Rhett Miller: The Messenger

Rhett Miller
The Messenger
(ATO)
Rating: 3 out of 5 stars

Videos by American Songwriter

“The truth is I’m a total disaster.” That’s an eye-opening phrase for the first song on anyone’s album.

The frontman and primary singer-songwriter for the Old 97’s has cultivated a prolific, if somewhat under the radar, solo career in addition to his full-time job. He joins a select and interesting group of veteran musicians who have accomplished a similar feat (Pete Townshend, Lindsay Buckingham/Stevie Nicks, My Morning Jacket’s Jim James, recently Billy F. Gibbons), releasing music under their own names that doesn’t fit the profile of the longstanding outfits they usually lead.

This is Miller’s sixth studio effort since the Old 97’s started (eighth overall including a live disc), and as you can tell by the lyrics quoted above, it’s an intimate, unflinching reflection on what makes him tick, warts and all. Like the best solo work from frontmen of long time bands, none of these dozen tracks would fit into the Old 97’s rocking approach.

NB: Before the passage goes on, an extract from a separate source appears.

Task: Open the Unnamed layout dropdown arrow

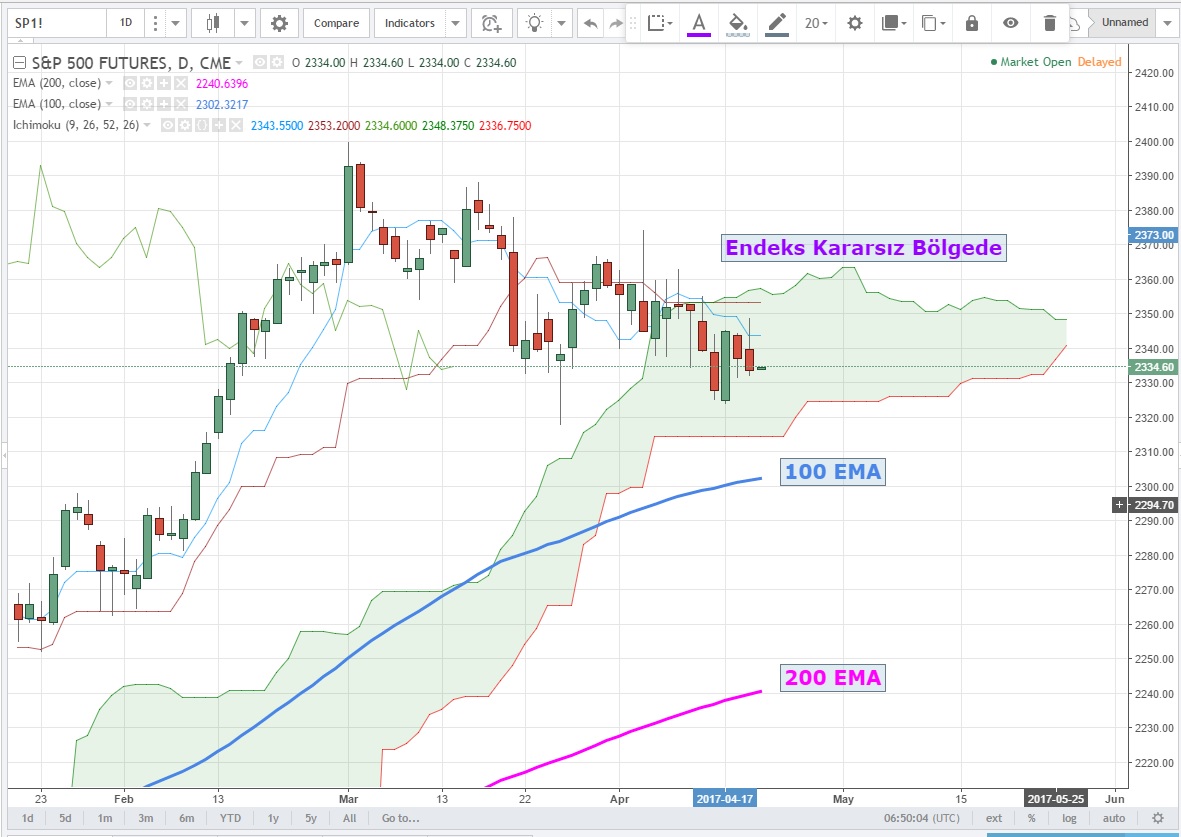Action: [1167, 23]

Rather the songs, and sound, on The Messenger is more measured, leaving plenty of room for Miller’s thoughts about “depression and insecurity and modern life and somehow wanting to live despite it all,” as he says in the press materials accompanying the disc.

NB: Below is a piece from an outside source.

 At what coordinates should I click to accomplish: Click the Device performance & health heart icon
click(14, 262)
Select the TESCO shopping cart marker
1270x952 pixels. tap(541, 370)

Musically, there are plenty of Tom Petty influences. He even sounds like Petty, drawling on “Wheels” as he pledges his love (“We’ll live forever/ long as the wheels go ‘round”) and “I Used to Write in Notebooks.” The latter, a sometimes lighter look at how technology has changed the way Miller lives, is meshed with a darker expression of his fear of death when he sings, “Got the reaper standing by,” in a reserved voice that’s sympathetic and melancholy. He’s angry on the harder-edged “Permanent Damage,” singing, “Go back to sleep/ Nobody wants to hear about your stupid dream,” as the band, led by guitarist/producer Sam Cohen, chugs behind him with a psychedelic Byrds-styled strum. Other titles like “Broken,” “Close Most of the Time,” “I Can’t Change,” and “The Human Condition” (“The human condition is misery”) indicate Miller’s sometimes wincingly honest introspective nature here. He gets teary on the ballad “Did I Lose You” with “I want a love that’s real/ and maybe that scares you.” Miller goes tender country on “Bitter/Sweet,” a lovely waltz time and another lost love tale where he pines for an old flame with “Goodbyes and goodnights and good lucks and hold tights/ Shattered like glass around my feet.”

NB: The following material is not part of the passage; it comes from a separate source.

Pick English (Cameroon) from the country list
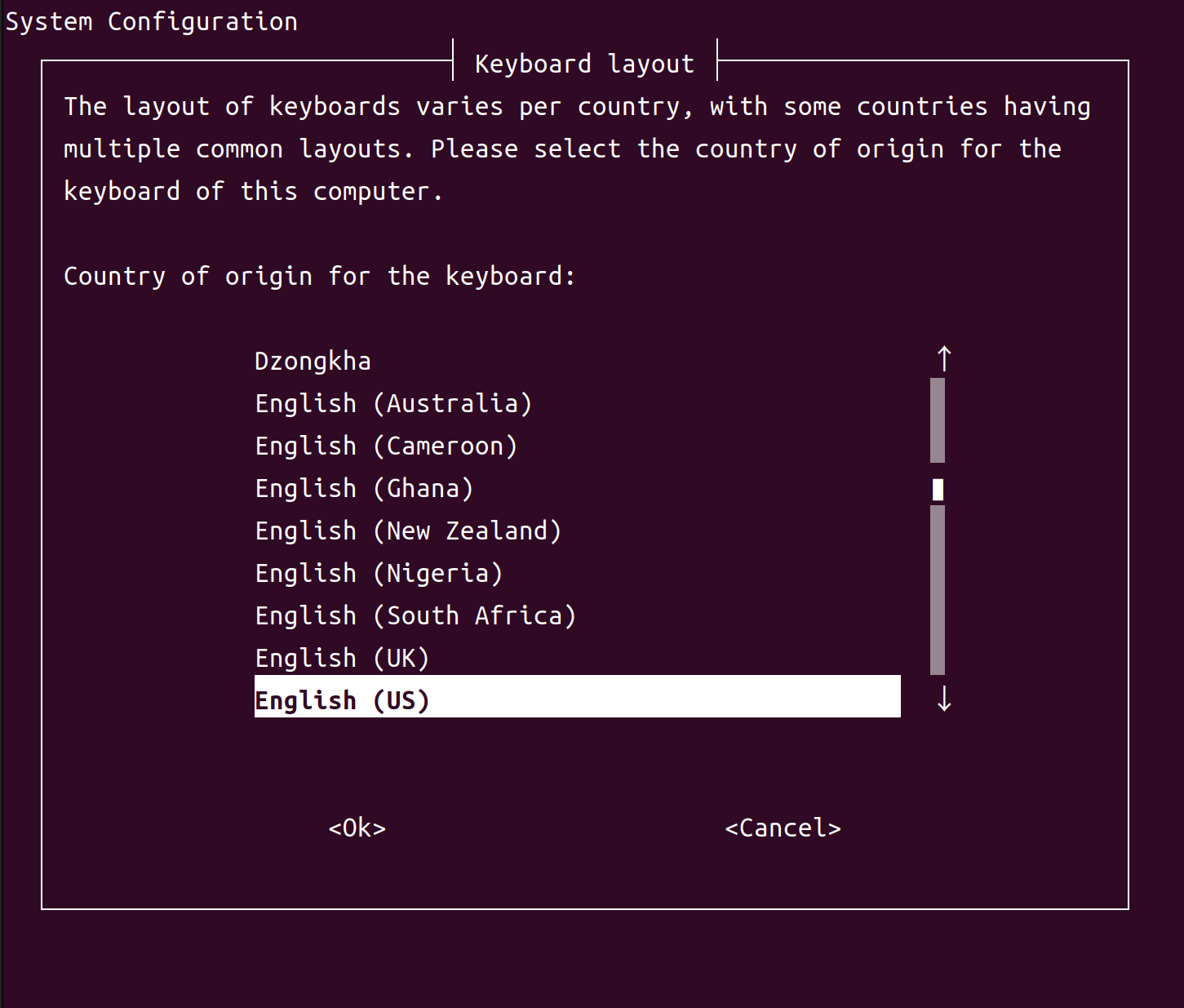 [x=385, y=445]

Generally missing, though, are hooks that bring you back for another listen. The songs are melodic and easy on the ears if not particularly memorable. Perhaps dropping a few ballads would have made this a tighter, more focused statement. Maybe he’s saving the best stuff for his band.

Still, this is a personal, contemplative statement for Miller who uses his time away from the Old 97’s to work with different people (Cohen is a driving force on guitar), crafting songs coming straight from his often broken heart.